##### Source records

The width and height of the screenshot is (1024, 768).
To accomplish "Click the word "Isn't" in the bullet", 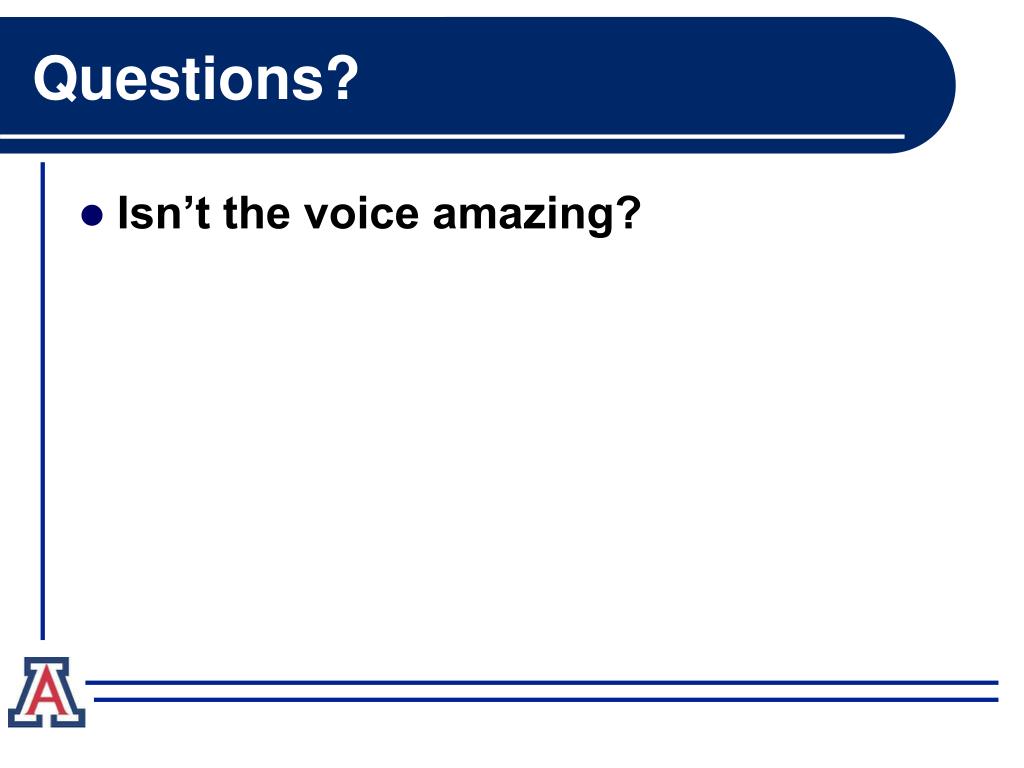I will point(163,213).
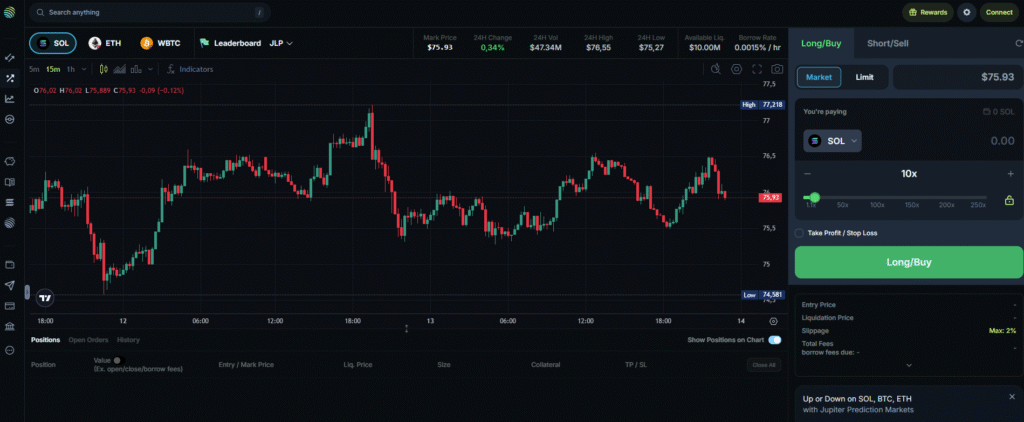Toggle Show Positions on Chart switch
Screen dimensions: 1024x422
(775, 340)
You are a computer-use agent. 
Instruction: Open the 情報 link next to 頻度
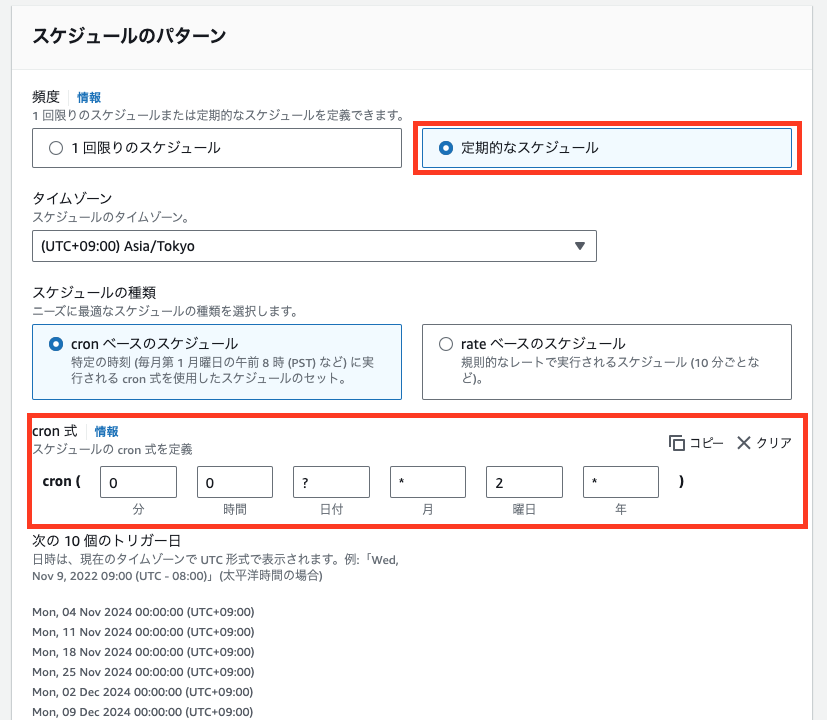click(89, 97)
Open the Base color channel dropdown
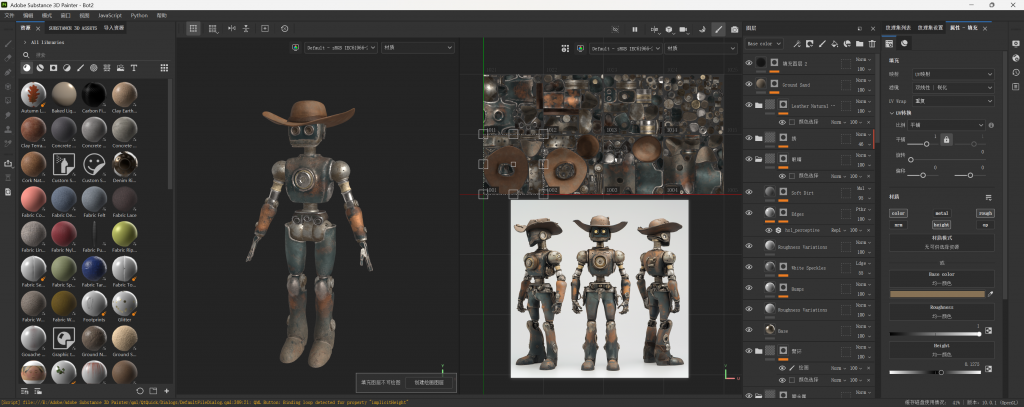1024x407 pixels. click(766, 44)
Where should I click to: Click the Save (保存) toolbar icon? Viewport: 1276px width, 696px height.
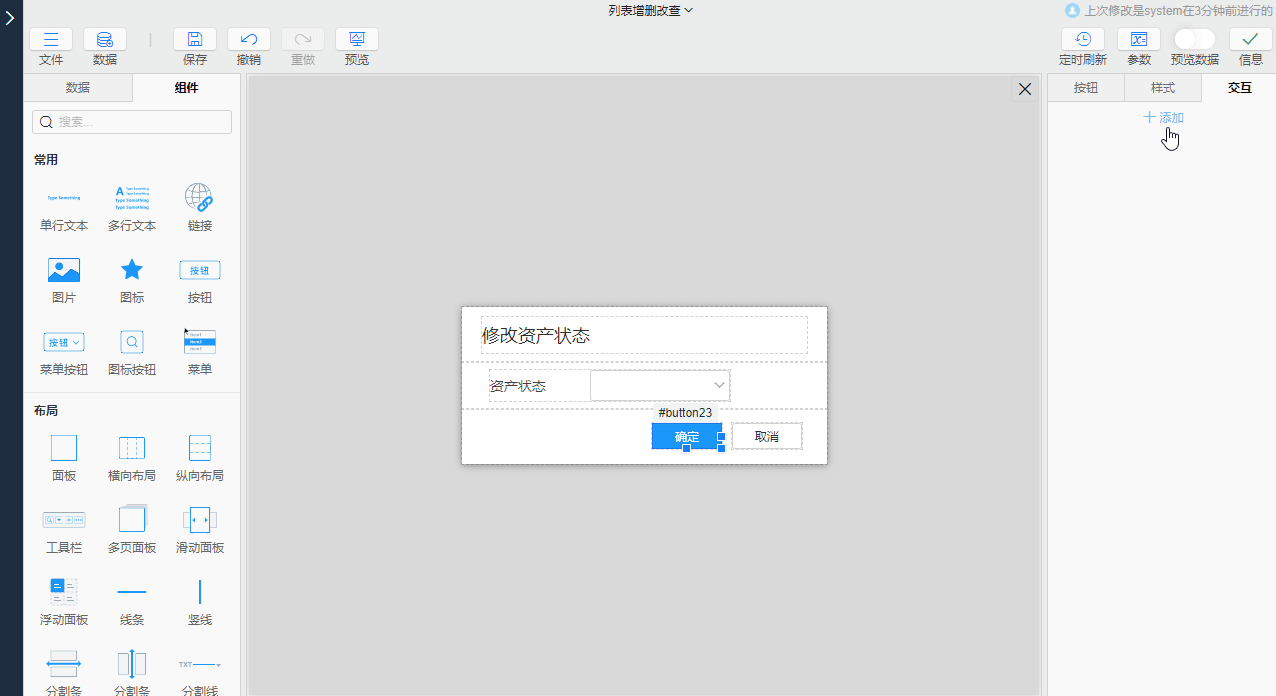[x=195, y=40]
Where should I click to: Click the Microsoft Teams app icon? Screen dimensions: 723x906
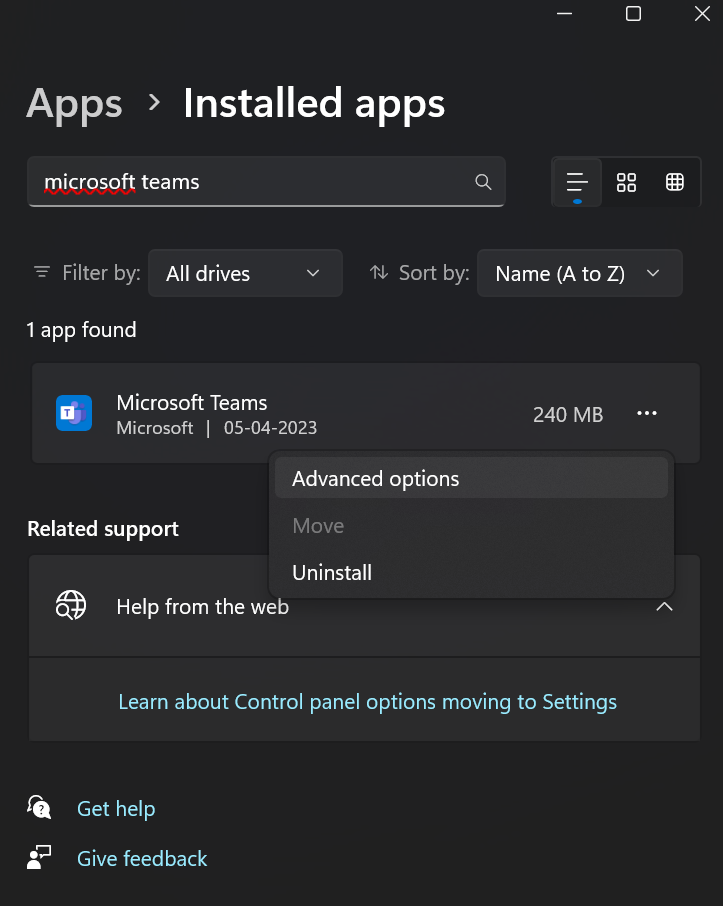74,414
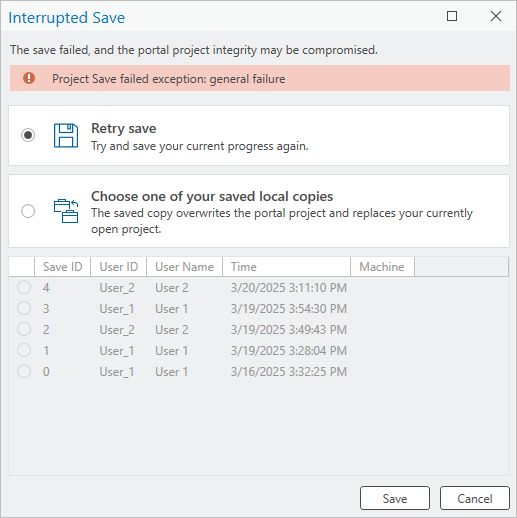Click the Machine column header
517x518 pixels.
[382, 267]
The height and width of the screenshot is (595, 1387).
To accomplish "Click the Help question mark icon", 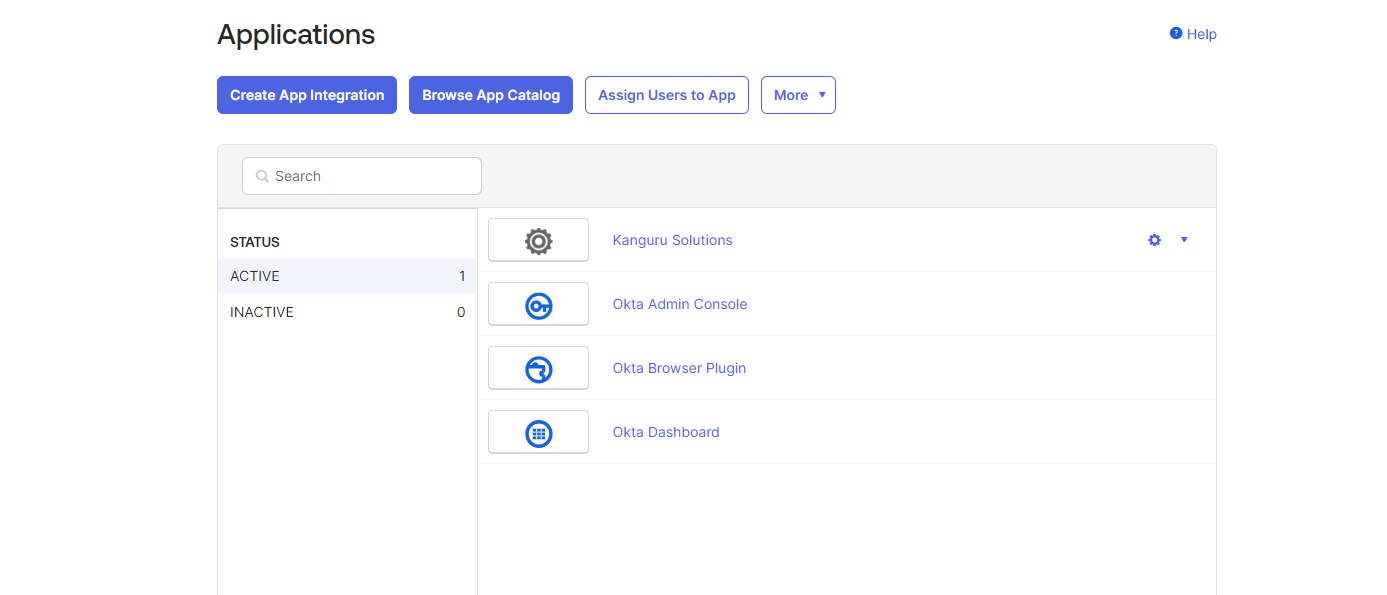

##########

> **Problem requirements**
Reproduce exactly the lines above starting at the line containing "You are a computer-use agent." and ending at the line containing "The height and", including both, but not the pictures.

> **Solution for this exercise**
You are a computer-use agent. 
Instruction: Open the 情報 link next to 頻度
click(89, 97)
Open the Base color channel dropdown
1024x407 pixels. click(766, 44)
Where should I click to: Click the Save (保存) toolbar icon? Viewport: 1276px width, 696px height.
[x=195, y=40]
Where should I click to: Click the Microsoft Teams app icon? Screen dimensions: 723x906
74,414
Click the Machine column header
517x518 pixels.
[382, 267]
The height and width of the screenshot is (595, 1387).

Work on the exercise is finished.